政府の知的財産戦略本部(本部長・麻生太郎首相)のデジタル・ネット時代における知財制度専門調査会が2008年10月29日,知財制度の在り方について報告書案を公表した。

同案によれば,コンテンツの流通促進策としては,権利団体が主導して権利の集中管理を進め,権利処理がしやすいようにすること等が必要であり,放送事業者には,制作段階でその後の利用も含めた契約を求めている。

放送番組,映画等のネット上の利用は,事業者・制作者のみが許諾権を行使できる特別法を制定すべきだとしている。

技術の進歩や新ビジネスモデルの出現に柔軟に対応できる法制度とするため,権利者の利益を不当に害しない公正な利用であれば,権利者の許諾を必要とせずに著作物を利用できるよう「権利制限の一般規定」(日本版フェアユース規定)を導入することが適当である。ネット上に流通する違法コンテンツ対策は,不正競争防止法による規制強化や著作権法でアクセス・コントロールの回避行為を禁止する等被害防止措置が必要だとしている。

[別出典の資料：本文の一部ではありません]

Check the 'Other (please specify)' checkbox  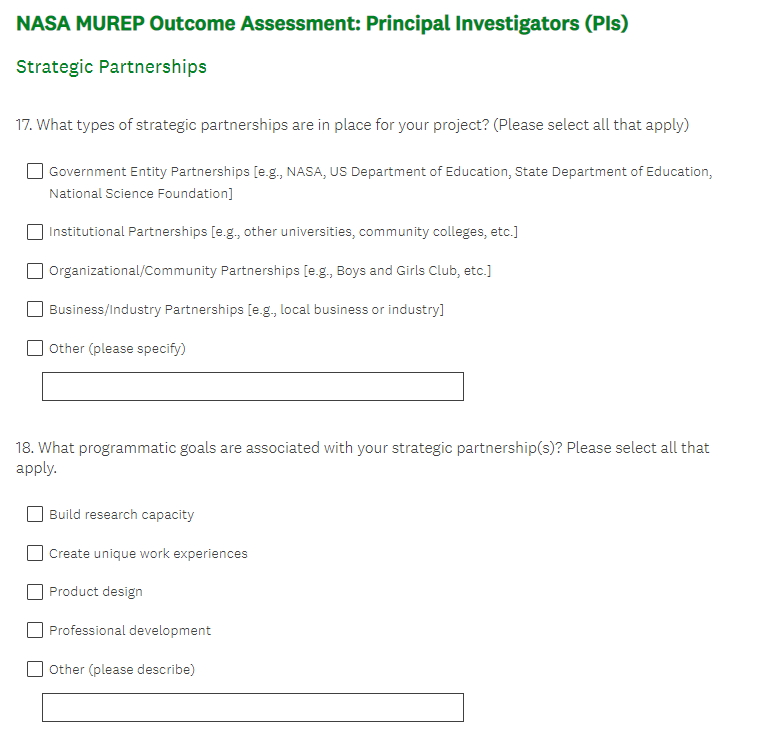35,349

プロバイダ責任については,業者の自主的な取組みとあわせ,動画投稿サイト運営者等特定のプロバイダには著作権侵害防止措置の導入を義務づけ,同措置を導入している業者には損害賠償請求等を受けない免責規定が必要である。番組の録画・転送については,著作権法上で間接侵害規定の検討を行い,差し止め請求の範囲の明確化が必要だとしている。

今後,同案をベースに文化庁を中心に関連法の改正論議が行われる。